▸ **YOUR GOAL**
Copy out the data word for word, from the line containing "Viewport: 699px width, 323px" through the end of the data. Leave the pictures out.

▸ **SUPPLIED DATA**
• • • • •
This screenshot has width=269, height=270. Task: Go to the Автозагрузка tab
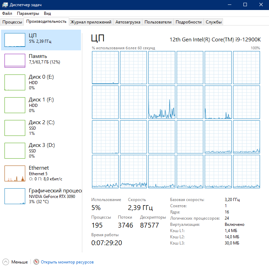[x=128, y=22]
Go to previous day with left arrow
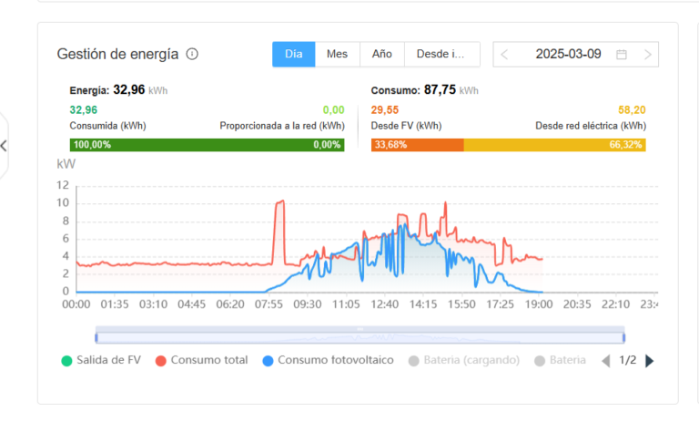The height and width of the screenshot is (422, 699). (x=505, y=55)
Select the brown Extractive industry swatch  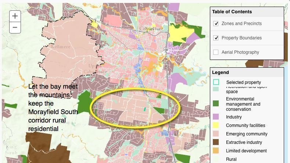[216, 142]
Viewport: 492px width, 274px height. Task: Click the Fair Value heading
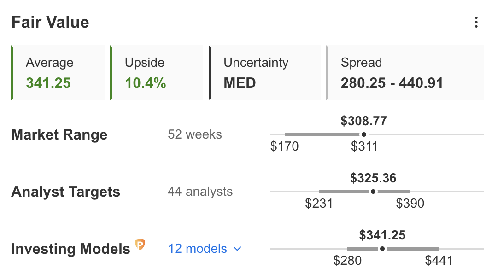pyautogui.click(x=50, y=22)
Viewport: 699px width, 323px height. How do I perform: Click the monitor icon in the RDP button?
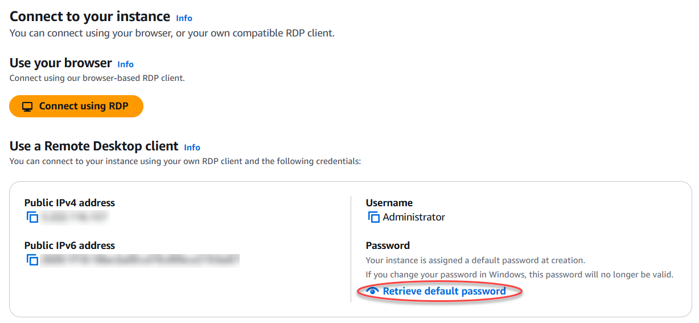click(27, 107)
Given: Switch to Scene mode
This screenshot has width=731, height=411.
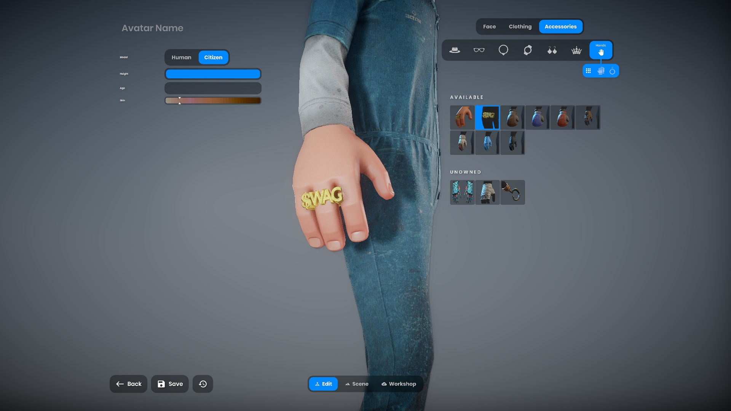Looking at the screenshot, I should tap(357, 384).
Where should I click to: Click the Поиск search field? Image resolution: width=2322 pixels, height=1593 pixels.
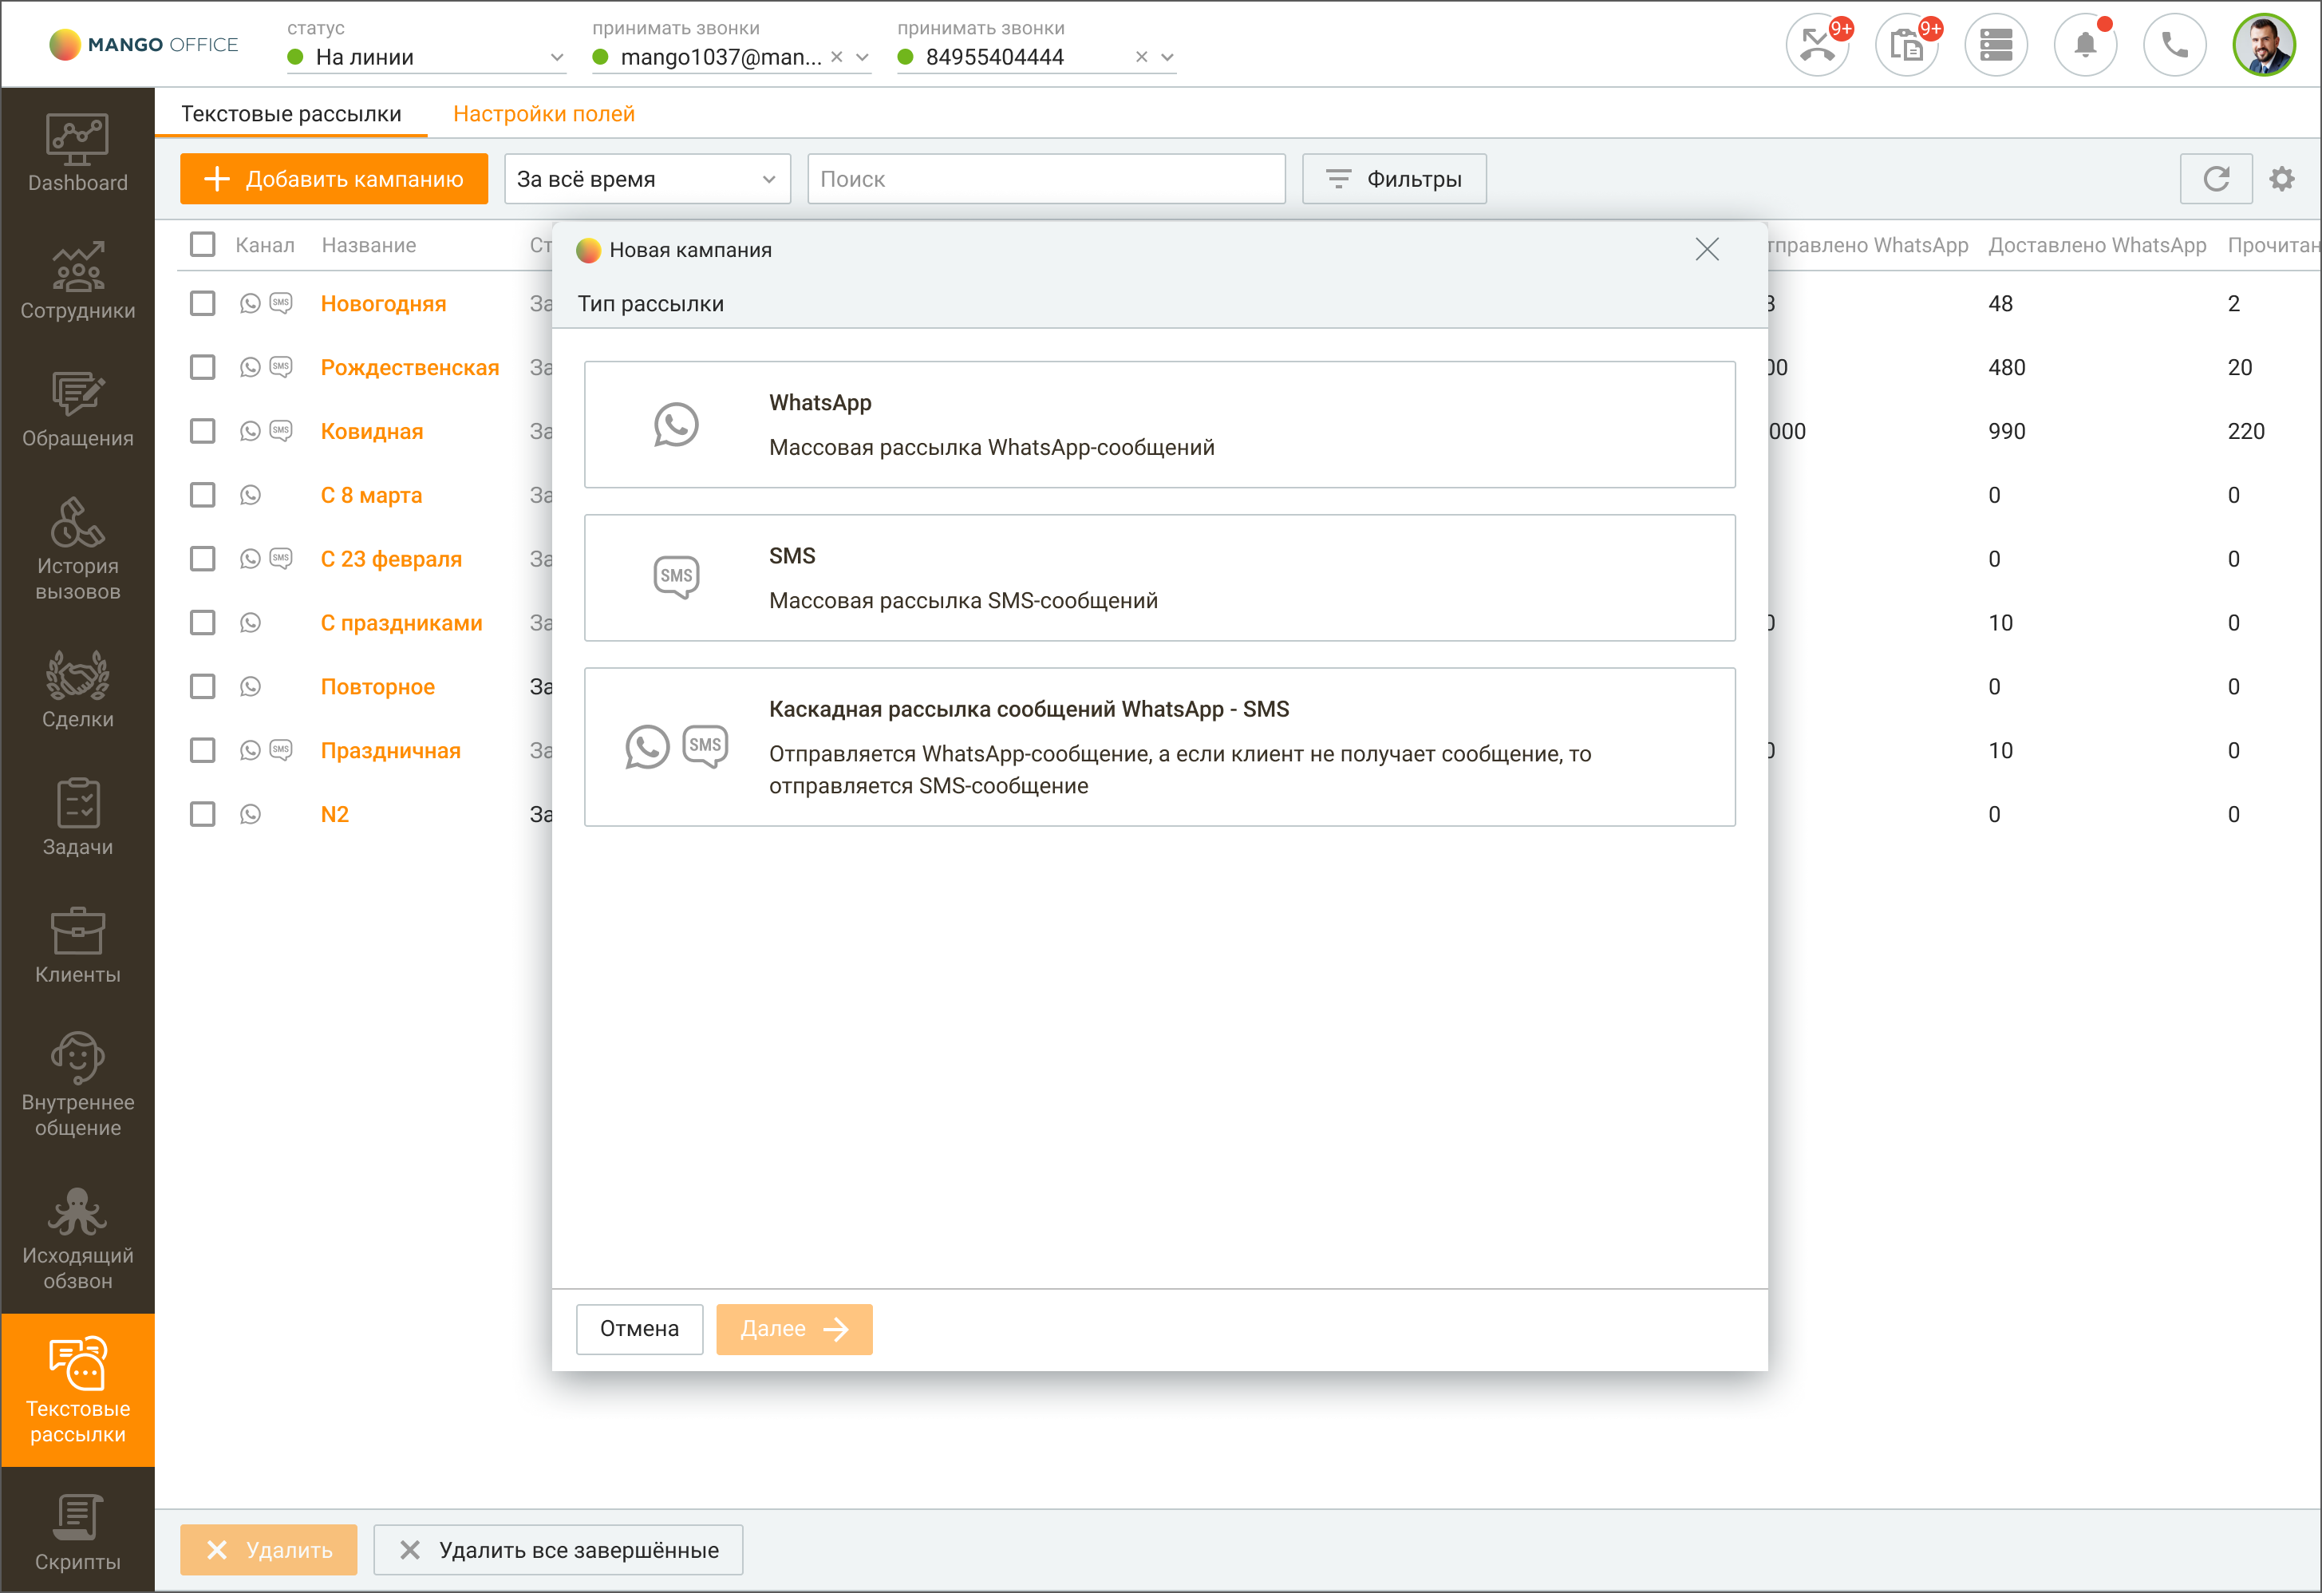point(1046,179)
• • • • •
▸ **ANSWER TO THIS PROBLEM**
Viewport: 699px width, 323px height. How do I perform: Click the monitor icon in the RDP button?
click(27, 107)
Given: Switch to Scene mode
This screenshot has width=731, height=411.
Looking at the screenshot, I should tap(357, 384).
Where should I click to: Click the Поиск search field? Image resolution: width=2322 pixels, height=1593 pixels.
point(1046,179)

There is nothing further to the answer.